The Breitbart Building by Andrew Klavan

Standing there that day, I understood that I was listening to a blueprint for an empire, and I believed without a doubt that Andrew would see it through. I teased him that one day his disheveled, frenetic, and countercultural image would have to be sanitized for the three-piece-suit portrait in oil that would hang in the foyer of the skyscraper named after him. I was laughing when I said it, but I meant it. There?s no question in my mind it would’ve happened that way.

I wrote somewhere once that Andrew Breitbart was “bizarrely lovable.” Andrew called that same day to confirm my impression. “I am bizarrely lovable,” he said. “I don’t know what it is about me.”

It was, in part at least, his solar generosity of spirit, an energy that poured out of him in every direction at once, whether for feud or friendship, conversation or work. I think he sometimes experienced this ambient vitality as a lack of focus. But for his friends and admirers, it was a delight and inspiration. It was also the power source behind a truly noble act of revolutionary mischief: his lifelong battle against the conspiracy of silence and lies that is mainstream American journalism.

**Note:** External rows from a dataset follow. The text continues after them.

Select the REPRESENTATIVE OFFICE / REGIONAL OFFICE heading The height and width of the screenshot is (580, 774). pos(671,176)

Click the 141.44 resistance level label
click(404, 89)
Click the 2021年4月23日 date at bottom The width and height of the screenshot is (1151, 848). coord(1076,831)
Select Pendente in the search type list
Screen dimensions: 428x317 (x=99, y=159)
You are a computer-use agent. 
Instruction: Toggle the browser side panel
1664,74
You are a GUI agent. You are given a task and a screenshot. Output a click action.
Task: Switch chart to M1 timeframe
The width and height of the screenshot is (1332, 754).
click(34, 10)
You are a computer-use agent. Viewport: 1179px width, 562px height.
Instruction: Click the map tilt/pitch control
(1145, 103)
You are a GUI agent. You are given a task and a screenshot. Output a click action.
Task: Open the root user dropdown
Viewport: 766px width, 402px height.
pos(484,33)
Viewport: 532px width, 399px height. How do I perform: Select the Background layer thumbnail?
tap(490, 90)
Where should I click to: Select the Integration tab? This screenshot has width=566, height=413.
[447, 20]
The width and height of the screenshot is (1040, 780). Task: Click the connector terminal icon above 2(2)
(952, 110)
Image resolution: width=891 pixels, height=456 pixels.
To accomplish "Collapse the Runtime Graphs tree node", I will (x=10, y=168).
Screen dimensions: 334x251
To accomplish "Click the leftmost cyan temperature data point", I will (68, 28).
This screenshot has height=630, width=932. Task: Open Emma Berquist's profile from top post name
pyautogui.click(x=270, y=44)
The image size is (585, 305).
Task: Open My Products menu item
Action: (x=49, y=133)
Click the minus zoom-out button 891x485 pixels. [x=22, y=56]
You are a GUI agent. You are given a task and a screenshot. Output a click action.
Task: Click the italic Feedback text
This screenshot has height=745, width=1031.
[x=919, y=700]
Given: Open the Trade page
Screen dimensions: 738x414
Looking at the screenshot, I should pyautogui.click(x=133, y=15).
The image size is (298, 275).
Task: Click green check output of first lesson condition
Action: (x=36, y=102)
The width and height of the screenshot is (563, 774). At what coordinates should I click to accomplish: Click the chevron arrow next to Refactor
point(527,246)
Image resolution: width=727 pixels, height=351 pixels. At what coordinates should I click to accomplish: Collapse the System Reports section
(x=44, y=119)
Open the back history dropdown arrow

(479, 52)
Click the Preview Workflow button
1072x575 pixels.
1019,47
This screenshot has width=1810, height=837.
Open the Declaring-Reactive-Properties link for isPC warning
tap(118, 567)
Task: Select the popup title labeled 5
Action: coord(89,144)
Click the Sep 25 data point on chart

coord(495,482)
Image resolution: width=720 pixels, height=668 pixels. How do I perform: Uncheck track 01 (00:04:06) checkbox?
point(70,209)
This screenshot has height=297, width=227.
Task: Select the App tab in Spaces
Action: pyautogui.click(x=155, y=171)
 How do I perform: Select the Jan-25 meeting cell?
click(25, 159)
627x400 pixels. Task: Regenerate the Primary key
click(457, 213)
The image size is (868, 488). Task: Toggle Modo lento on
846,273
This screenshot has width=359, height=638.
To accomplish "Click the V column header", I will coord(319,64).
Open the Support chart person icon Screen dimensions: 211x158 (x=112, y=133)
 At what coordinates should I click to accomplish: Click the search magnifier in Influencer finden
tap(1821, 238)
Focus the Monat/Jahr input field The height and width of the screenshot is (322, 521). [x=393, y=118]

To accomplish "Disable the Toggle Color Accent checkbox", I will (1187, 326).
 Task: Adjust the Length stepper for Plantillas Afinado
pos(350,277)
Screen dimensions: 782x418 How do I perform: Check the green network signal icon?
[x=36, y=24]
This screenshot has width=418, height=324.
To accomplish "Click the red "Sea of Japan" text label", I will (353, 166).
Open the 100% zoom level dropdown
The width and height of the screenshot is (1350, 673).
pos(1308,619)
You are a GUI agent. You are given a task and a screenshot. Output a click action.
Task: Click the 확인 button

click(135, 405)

I got a glimpse of his kinetic nature the first time we met—which was on the air, appropriately enough. He was sitting in for a talk show host and interviewed me over the phone about politics and the arts. Though many of Andrew’s most glamorous successes were in the arena of political journalism, the culture was his first passion. And as we grew excited discovering our shared convictions, we began to sound—as we both remarked later—like two stoned college roommates talking philosophy at four in the morning: “Yeah, yeah, yeah, man, that is so, so true!” In the midst of this, Andrew began to fire instant messages at me over my computer, insisting that I join him at meetings with other Hollywood conservatives. For me, who can only focus on one thing at a time, exchanging IM’s while talking on air was like juggling axes while playing piano. For him, who had to focus on everything at once . . . well, I’ve sometimes wondered what else he was doing at the time.